DATA TO EXAMINE →
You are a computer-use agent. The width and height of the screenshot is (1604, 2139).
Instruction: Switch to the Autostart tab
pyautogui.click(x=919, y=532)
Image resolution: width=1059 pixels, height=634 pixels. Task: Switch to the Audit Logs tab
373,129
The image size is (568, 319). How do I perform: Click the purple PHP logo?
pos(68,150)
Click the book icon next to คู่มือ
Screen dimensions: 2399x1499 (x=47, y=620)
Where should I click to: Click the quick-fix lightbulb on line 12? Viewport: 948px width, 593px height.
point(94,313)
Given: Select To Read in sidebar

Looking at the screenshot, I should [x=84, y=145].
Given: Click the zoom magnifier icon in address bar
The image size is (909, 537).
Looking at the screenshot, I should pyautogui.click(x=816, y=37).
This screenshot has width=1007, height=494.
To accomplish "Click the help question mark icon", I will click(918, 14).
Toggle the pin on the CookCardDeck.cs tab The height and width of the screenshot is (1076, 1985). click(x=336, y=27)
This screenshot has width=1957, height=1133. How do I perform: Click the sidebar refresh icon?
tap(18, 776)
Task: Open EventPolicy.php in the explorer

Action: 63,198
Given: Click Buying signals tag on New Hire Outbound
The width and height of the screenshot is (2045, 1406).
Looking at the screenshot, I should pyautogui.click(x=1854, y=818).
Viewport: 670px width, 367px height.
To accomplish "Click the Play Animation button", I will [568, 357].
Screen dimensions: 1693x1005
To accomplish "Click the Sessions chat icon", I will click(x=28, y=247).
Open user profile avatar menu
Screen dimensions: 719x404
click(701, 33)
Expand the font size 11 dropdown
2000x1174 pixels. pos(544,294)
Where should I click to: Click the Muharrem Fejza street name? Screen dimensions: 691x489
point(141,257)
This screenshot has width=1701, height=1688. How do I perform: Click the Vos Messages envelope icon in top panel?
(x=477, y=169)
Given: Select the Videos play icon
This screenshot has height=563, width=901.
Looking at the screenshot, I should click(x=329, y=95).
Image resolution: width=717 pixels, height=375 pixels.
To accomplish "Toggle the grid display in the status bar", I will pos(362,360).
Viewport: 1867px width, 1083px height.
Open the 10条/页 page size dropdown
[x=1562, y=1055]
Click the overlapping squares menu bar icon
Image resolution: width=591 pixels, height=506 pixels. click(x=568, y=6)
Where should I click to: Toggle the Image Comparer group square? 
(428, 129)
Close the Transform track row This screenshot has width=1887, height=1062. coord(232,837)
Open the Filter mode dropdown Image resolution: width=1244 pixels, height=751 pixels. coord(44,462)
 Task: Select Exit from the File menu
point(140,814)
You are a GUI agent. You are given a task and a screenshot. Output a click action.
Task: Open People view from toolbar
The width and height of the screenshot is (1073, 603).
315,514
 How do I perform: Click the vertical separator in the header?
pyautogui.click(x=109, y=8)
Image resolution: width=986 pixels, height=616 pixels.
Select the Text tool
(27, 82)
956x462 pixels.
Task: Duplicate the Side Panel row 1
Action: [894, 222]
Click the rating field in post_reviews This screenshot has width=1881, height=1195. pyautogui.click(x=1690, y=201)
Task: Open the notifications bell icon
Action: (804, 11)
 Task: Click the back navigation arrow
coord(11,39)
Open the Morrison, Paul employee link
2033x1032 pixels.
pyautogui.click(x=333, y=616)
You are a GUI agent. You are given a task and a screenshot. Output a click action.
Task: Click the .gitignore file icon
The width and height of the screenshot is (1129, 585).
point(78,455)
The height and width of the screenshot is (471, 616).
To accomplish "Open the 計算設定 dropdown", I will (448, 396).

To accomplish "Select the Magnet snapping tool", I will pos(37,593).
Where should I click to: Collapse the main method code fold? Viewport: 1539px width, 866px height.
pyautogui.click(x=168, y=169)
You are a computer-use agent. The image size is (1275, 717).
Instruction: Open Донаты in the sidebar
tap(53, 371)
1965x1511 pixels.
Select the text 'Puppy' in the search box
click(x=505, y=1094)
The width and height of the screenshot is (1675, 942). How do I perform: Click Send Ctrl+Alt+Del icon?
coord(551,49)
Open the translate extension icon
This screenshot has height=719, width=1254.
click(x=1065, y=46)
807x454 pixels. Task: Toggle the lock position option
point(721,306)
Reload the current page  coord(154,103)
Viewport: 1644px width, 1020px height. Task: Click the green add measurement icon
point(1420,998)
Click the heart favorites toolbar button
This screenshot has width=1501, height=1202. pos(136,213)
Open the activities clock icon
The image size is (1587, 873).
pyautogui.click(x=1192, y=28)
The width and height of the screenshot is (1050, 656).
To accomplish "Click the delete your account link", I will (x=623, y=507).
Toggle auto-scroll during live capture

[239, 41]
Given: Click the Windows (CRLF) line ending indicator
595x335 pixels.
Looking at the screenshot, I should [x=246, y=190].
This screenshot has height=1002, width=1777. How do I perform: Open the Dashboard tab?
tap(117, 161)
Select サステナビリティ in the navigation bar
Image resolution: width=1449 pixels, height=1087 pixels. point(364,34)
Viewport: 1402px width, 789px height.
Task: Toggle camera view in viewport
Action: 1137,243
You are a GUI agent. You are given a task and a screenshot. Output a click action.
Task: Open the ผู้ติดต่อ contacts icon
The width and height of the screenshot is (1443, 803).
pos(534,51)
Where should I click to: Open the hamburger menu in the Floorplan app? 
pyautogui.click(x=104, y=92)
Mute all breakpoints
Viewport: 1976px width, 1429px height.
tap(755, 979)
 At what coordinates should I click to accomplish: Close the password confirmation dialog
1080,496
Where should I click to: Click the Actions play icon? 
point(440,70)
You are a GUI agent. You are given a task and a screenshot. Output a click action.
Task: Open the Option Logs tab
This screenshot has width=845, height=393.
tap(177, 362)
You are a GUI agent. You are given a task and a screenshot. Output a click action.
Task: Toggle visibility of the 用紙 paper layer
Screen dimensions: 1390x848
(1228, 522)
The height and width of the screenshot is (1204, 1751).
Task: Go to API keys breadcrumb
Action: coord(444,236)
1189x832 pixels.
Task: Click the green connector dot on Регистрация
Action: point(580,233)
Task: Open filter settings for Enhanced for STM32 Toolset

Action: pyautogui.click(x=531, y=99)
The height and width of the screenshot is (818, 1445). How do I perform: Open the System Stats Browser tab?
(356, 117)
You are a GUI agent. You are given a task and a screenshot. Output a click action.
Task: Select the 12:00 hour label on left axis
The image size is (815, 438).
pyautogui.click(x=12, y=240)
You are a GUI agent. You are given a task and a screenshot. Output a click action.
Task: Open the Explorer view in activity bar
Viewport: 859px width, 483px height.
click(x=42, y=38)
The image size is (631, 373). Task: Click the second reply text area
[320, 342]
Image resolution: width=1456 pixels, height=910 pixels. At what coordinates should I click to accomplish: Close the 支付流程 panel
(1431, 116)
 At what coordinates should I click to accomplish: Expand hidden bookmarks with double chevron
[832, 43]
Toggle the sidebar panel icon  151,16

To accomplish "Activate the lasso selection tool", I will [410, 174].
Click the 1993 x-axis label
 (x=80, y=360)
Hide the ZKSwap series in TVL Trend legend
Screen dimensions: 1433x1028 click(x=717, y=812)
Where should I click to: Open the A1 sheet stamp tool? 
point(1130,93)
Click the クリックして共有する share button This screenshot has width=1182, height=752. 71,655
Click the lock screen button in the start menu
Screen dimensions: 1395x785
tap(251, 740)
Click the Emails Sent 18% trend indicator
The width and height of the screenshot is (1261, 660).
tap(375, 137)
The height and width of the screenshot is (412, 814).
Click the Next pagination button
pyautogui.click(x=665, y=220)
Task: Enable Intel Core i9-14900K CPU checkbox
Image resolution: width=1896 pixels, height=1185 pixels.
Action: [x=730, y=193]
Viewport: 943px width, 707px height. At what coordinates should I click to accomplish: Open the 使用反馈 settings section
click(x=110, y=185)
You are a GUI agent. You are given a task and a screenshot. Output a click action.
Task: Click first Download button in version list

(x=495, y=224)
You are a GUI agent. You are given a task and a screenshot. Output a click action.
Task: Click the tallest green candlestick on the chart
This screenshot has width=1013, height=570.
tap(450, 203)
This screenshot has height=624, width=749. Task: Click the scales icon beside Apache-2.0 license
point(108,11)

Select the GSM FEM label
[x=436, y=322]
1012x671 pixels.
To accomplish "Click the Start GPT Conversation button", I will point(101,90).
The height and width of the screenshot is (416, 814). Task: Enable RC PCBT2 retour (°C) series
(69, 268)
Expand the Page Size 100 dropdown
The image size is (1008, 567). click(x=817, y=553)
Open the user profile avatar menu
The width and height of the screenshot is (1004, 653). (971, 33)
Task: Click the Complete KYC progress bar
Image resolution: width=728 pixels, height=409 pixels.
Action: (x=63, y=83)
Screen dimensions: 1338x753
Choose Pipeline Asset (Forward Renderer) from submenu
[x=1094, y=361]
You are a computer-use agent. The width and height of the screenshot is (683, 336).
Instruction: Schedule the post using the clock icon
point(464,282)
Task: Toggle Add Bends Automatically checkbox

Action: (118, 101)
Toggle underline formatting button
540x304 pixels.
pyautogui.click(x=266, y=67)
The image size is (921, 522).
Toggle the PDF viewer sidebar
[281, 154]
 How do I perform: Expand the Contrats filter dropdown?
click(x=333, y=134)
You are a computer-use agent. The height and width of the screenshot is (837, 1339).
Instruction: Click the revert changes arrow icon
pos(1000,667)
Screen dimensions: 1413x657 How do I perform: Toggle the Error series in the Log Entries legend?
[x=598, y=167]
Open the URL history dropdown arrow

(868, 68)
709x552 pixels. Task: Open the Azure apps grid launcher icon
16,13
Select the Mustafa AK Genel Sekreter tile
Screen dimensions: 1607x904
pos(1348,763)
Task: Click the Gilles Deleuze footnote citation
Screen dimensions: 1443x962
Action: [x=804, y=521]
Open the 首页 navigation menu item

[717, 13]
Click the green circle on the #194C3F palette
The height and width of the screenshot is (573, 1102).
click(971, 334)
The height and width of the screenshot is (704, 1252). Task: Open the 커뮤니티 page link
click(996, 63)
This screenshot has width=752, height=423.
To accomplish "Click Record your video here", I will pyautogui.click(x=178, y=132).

WHAT TO PRODUCE →
Retype the records above, but only those lines that fall between the line containing "1965x1511 pixels." and the line containing "The width and height of the screenshot is (1050, 656).", with both of those lines included, exactly as written.

TASK ANSWER →
1965x1511 pixels.
Select the text 'Puppy' in the search box
click(x=505, y=1094)
The width and height of the screenshot is (1675, 942). How do I perform: Click Send Ctrl+Alt+Del icon?
coord(551,49)
Open the translate extension icon
This screenshot has height=719, width=1254.
click(x=1065, y=46)
807x454 pixels. Task: Toggle the lock position option
point(721,306)
Reload the current page  coord(154,103)
Viewport: 1644px width, 1020px height. Task: Click the green add measurement icon
point(1420,998)
Click the heart favorites toolbar button
This screenshot has width=1501, height=1202. pos(136,213)
Open the activities clock icon
The image size is (1587, 873).
pyautogui.click(x=1192, y=28)
The width and height of the screenshot is (1050, 656).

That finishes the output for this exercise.